The 126-mile-long Animas River in Colorado has been temporarily closed because of an accidental spillage of contaminated mine waste by the Environmental Protection Agency. The massive one million gallon waste spill has also — hopefully temporarily — turned the Animas River a sickly shade of bright orange.
In a statement by the San Juan Basin Health Department, officials said that while working to investigate another contamination at Gold King Mine in San Juan County, heavy machinery was being used to secure an entrance at the mine, which then accidentally triggered the toxic waste spill that poured into Cement Creek, a tributary of the Animas River.
“Initial estimates are that the release contained approximately 1 million gallons of water that was held behind unconsolidated debris near an abandoned mine portal. The EPA recommends that recreational users of the Animas River avoid contact with or use of the river until the pulse of mine water passes.”

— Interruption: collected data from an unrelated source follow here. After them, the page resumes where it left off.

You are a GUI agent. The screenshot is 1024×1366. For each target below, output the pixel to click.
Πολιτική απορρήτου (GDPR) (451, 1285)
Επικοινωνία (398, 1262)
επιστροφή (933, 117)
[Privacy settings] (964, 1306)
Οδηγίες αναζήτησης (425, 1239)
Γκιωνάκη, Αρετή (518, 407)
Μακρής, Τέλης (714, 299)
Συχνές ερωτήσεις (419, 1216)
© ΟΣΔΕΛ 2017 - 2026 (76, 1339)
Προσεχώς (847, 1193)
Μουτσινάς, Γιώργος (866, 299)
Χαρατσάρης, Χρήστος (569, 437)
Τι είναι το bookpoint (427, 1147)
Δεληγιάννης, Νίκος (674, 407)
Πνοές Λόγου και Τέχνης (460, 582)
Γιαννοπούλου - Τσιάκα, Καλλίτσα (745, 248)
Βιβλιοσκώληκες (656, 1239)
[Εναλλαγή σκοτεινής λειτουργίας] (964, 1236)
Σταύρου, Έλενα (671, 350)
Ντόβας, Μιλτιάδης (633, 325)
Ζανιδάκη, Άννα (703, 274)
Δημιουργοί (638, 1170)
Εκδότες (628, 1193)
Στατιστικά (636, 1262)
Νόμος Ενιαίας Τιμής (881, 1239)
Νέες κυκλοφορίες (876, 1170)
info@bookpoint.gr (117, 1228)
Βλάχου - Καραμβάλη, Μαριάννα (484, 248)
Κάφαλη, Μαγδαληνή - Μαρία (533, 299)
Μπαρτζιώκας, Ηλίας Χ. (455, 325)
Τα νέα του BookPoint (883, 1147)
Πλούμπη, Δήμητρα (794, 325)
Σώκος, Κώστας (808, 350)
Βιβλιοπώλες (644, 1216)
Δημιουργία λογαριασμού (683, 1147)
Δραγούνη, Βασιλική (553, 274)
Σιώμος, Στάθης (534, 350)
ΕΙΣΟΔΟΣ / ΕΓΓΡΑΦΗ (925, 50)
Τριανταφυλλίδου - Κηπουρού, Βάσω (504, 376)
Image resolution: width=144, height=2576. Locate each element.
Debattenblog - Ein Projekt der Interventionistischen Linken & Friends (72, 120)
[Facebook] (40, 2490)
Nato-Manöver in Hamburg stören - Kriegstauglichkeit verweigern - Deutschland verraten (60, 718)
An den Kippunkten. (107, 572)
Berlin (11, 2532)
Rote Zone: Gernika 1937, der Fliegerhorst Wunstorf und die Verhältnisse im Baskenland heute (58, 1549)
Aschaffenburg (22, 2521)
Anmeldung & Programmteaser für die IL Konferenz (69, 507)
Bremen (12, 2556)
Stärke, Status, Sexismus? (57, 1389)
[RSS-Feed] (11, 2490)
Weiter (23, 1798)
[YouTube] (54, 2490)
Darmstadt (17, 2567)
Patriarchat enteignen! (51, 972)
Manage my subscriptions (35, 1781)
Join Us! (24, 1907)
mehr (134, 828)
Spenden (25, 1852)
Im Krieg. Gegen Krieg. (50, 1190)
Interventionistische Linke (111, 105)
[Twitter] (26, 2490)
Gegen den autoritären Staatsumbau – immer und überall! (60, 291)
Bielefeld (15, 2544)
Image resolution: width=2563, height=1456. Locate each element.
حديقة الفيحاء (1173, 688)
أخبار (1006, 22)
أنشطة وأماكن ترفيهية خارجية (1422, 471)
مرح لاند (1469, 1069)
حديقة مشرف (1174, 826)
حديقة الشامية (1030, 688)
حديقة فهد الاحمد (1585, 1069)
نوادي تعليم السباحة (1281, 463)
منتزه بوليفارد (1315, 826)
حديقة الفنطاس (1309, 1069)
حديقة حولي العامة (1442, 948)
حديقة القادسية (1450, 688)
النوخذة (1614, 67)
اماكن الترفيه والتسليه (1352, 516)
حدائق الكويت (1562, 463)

While testing of the spillage into the Animas River is ongoing, initial reports state that the toxic waste in the river contains “high levels of sediment and metals” such as iron, aluminum, cadmium, zinc, and copper. The EPA and the health department insist there is no threat to local drinking water, however, Colorado residents have been urged to cut back on water usage for the time being and to cease all use of the Animas River until the contaminated water dissipates from the river. The city of Durango — where parts of the Animas River were the backdrop for the movie Butch Cassidy and the Sundance Kid — has also stopped watering local parks for the time being, and they are no longer pumping water to a local college and golf course.
While the drinking water may still be safe, residents and officials are concerned for the toll the contaminated Animas River water may take on local fish and wildlife, since the river’s acidity has risen nearly 100-fold due to the spillage. Residents are also being warned not to allow their pets or livestock to come into contact with the Animas River until futher notice.
To test the impact of the toxic spill on fish, Colorado Parks and Wildlife have placed cages of fish into the Animas River, said spokesman Joe Lewandowski.
“We’ll see if those fish survive. We’re also monitoring to make sure we don’t get infiltration into the hatchery, because that could be a problem.”
Though officials are still unsure how long it will take before the Animas River is no longer contaminated — and no longer orange — the health department says it should take between 24 to 48 hours to receive the EPA test results of the river, at which point they’ll re-evaluate the closure of the river.